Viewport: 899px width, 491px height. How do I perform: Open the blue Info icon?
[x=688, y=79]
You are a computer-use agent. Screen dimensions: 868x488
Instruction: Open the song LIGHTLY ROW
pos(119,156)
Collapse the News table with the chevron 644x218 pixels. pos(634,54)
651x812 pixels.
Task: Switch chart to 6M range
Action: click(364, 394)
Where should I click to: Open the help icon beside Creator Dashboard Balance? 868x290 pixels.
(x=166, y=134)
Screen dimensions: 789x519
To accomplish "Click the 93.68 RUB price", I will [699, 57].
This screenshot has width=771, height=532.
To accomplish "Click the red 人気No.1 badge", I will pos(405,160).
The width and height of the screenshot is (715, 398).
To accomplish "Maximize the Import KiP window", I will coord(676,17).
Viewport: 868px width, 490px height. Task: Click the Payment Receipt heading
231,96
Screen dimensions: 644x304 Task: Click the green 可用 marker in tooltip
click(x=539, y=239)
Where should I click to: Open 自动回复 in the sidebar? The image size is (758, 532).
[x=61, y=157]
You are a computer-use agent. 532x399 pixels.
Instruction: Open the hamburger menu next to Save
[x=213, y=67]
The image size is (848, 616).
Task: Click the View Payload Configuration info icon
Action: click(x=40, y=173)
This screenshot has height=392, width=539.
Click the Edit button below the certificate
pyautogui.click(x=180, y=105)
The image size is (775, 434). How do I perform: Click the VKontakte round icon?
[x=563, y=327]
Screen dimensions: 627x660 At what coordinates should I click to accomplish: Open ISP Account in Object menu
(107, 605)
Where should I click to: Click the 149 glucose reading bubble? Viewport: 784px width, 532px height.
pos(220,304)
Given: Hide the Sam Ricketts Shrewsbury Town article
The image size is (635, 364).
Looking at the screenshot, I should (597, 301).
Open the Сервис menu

* **ASSIGNMENT**: Repeat the listing exactly, leaving nothing out.

* **EXERCISE SOLUTION**:
Viewport: 899px width, 491px height. How do I perform: Open the blue Info icon?
[x=688, y=79]
You are a computer-use agent. Screen dimensions: 868x488
Instruction: Open the song LIGHTLY ROW
pos(119,156)
Collapse the News table with the chevron 644x218 pixels. pos(634,54)
651x812 pixels.
Task: Switch chart to 6M range
Action: click(364, 394)
Where should I click to: Open the help icon beside Creator Dashboard Balance? 868x290 pixels.
(x=166, y=134)
Screen dimensions: 789x519
To accomplish "Click the 93.68 RUB price", I will [699, 57].
This screenshot has width=771, height=532.
To accomplish "Click the red 人気No.1 badge", I will pos(405,160).
The width and height of the screenshot is (715, 398).
To accomplish "Maximize the Import KiP window", I will coord(676,17).
Viewport: 868px width, 490px height. Task: Click the Payment Receipt heading
231,96
Screen dimensions: 644x304 Task: Click the green 可用 marker in tooltip
click(x=539, y=239)
Where should I click to: Open 自动回复 in the sidebar? The image size is (758, 532).
[x=61, y=157]
You are a computer-use agent. 532x399 pixels.
Instruction: Open the hamburger menu next to Save
[x=213, y=67]
The image size is (848, 616).
Task: Click the View Payload Configuration info icon
Action: click(x=40, y=173)
This screenshot has height=392, width=539.
Click the Edit button below the certificate
pyautogui.click(x=180, y=105)
The image size is (775, 434). How do I perform: Click the VKontakte round icon?
[x=563, y=327]
Screen dimensions: 627x660 At what coordinates should I click to accomplish: Open ISP Account in Object menu
(107, 605)
Where should I click to: Click the 149 glucose reading bubble? Viewport: 784px width, 532px height.
pos(220,304)
Given: Hide the Sam Ricketts Shrewsbury Town article
The image size is (635, 364).
Looking at the screenshot, I should (597, 301).
Open the Сервис menu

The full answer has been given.